Kazimi also emphasizes that the new loan guarantees must be managed properly. The process of issuing them should be faster, for one thing: After five years, none of the $18.5 billion in guarantees included in the 2005 bill have been issued. Also, some of the terms make it difficult for companies to get financing. For example, the 2005 guarantees did not cover the entire cost of the plant–only 80 percent. Not only was the remaining 20 percent not guaranteed; it was more likely to be unrecoverable if the loan defaulted. That’s because the government insisted that it be paid back before any private creditors.
Even with the new loan guarantees, some utilities plan to wait until a few nuclear power plants have been built in the U.S. before going ahead with their own.
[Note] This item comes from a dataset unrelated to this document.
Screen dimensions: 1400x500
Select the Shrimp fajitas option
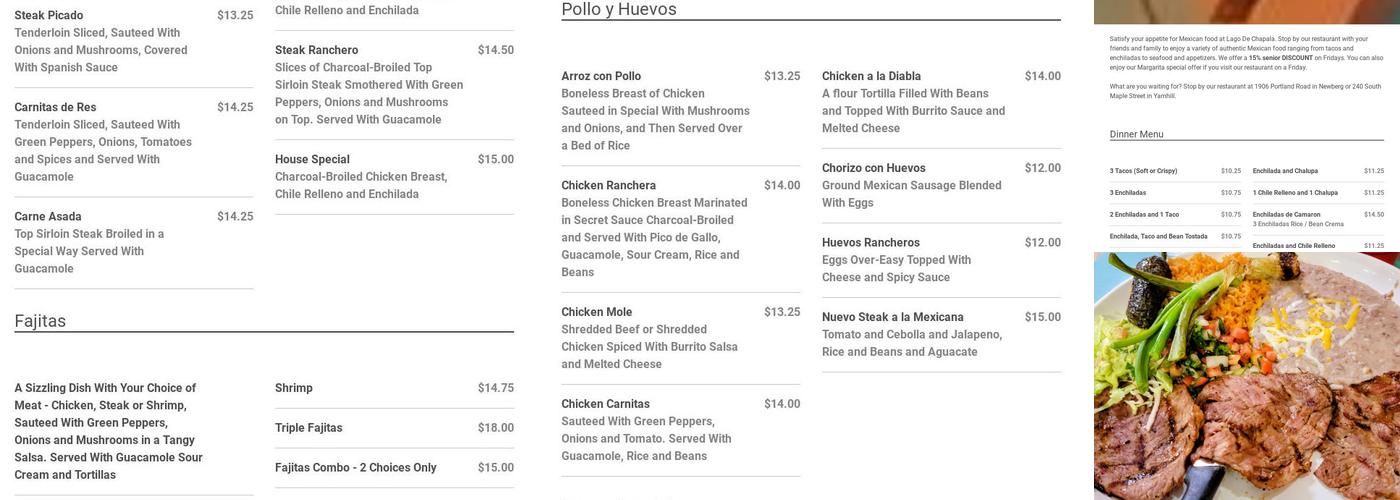pos(294,388)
Once company, Exelon, says it’s still concerned about whether nuclear plants will prove profitable, and emphasizes the need to find a permanent way to store nuclear waste. The Obama administration has scuttled the much debated Yucca Mountain waste repository, and announced a blue ribbon panel last week to investigate alternative ways to address waste. But the waste problem does not need to be solved immediately, Forsberg says, because current dry cask storage will remain a practical option for a century.
The new loan guarantees may be a risky political move for Obama, warns Dan Weiss, a senior fellow at the Center for American Progress in Washington, DC. He notes that while offering the guarantees has met with approval from some Republicans, it has not yet persuaded them to support the comprehensive energy and climate change legislation Obama hopes to pass.